— DATA FOR ANALYSIS —
>>

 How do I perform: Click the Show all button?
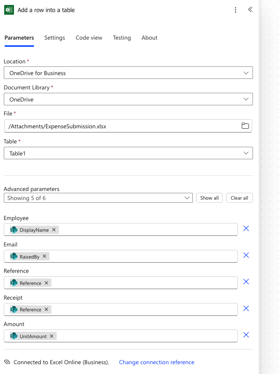pos(209,198)
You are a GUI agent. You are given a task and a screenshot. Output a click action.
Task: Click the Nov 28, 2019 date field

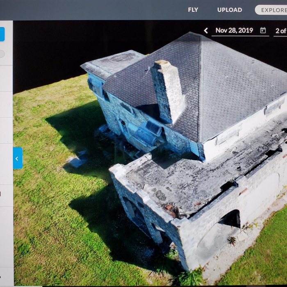(x=234, y=31)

<<

— TASK PROMPT —
Print the records exactly and omit all pictures.

— ANSWER FOR THIS EXERCISE —
 How do I perform: Click the Show all button?
pos(209,198)
You are a GUI agent. You are given a task and a screenshot. Output a click action.
Task: Click the Nov 28, 2019 date field

(x=234, y=31)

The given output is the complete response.